**Assignment**
After finding the line that holds "You are a computer-use agent. Viewport: 1320px" below, set down that line and the rest through the final one exactly, leaving the pictures out.

☆ ☆ ☆ ☆ ☆

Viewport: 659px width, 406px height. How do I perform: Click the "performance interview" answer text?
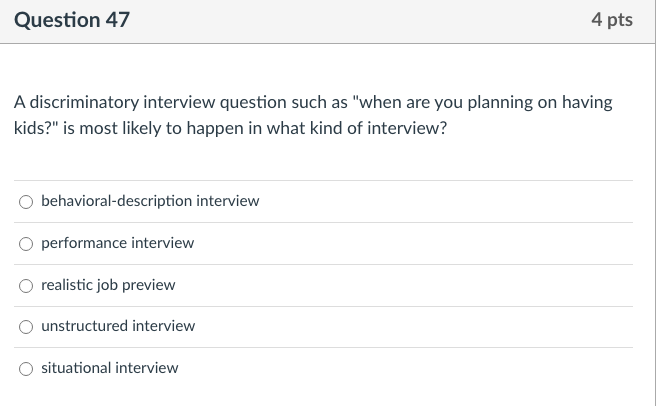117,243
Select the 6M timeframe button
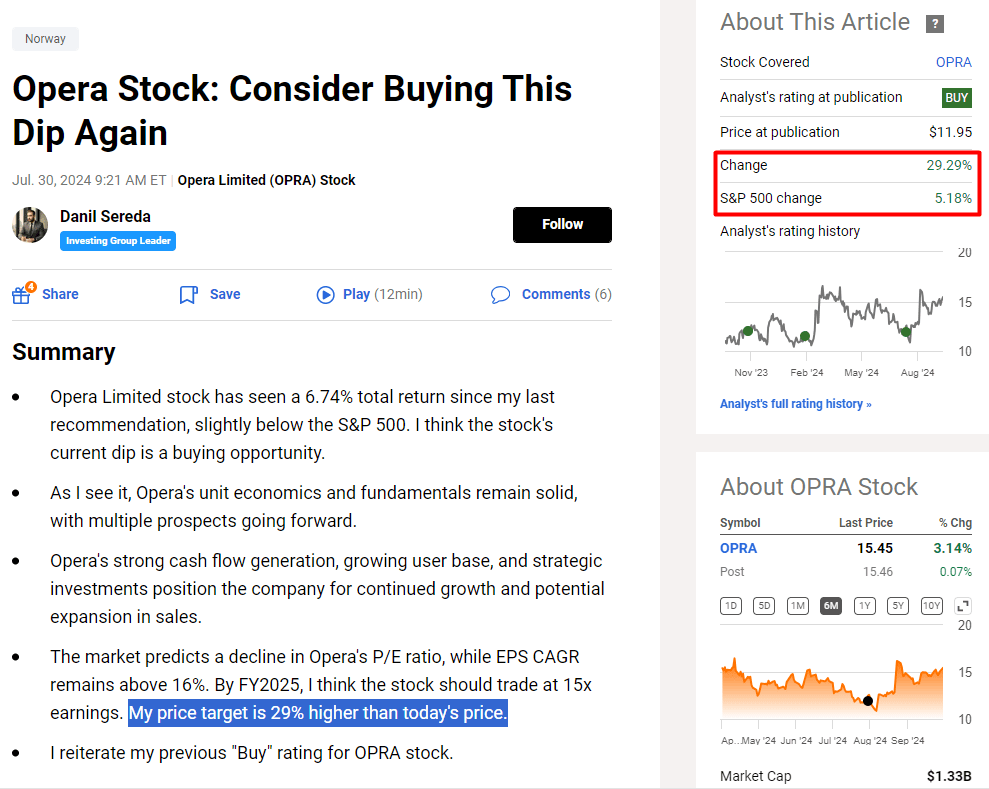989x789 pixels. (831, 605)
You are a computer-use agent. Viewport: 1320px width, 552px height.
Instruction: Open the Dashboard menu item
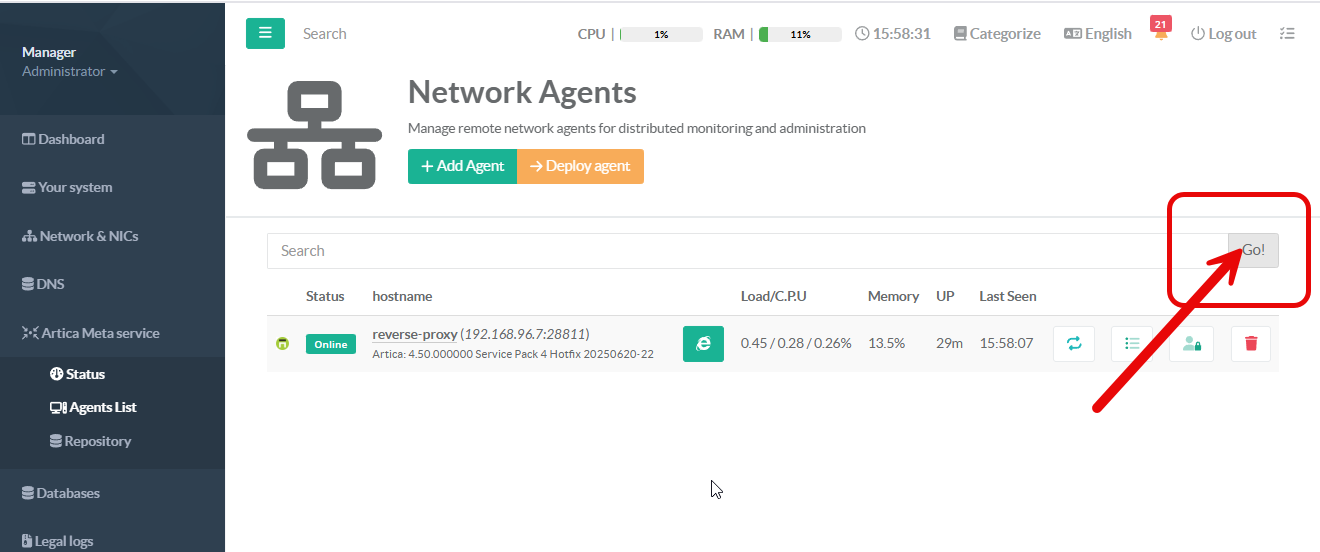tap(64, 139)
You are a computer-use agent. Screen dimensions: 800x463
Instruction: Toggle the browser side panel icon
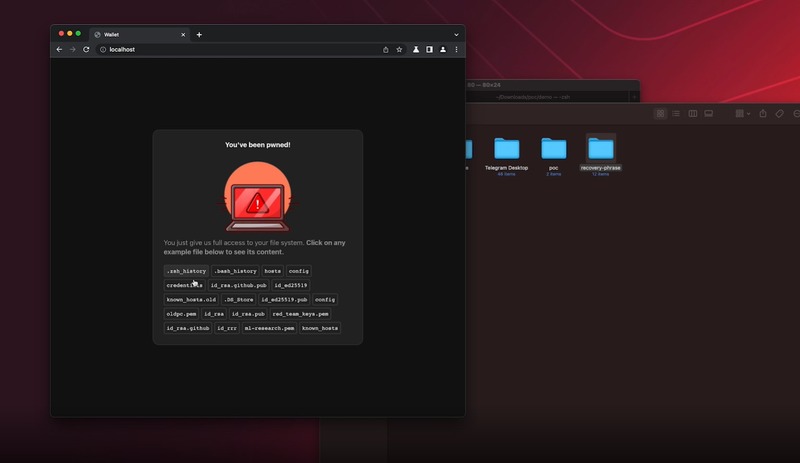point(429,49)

☆ ☆ ☆ ☆ ☆

**Written answer**
You are a computer-use agent. Viewport: 1320px width, 552px height.
Instruction: Open the Dashboard menu item
tap(64, 139)
You are a computer-use agent. Screen dimensions: 800x463
Instruction: Toggle the browser side panel icon
point(429,49)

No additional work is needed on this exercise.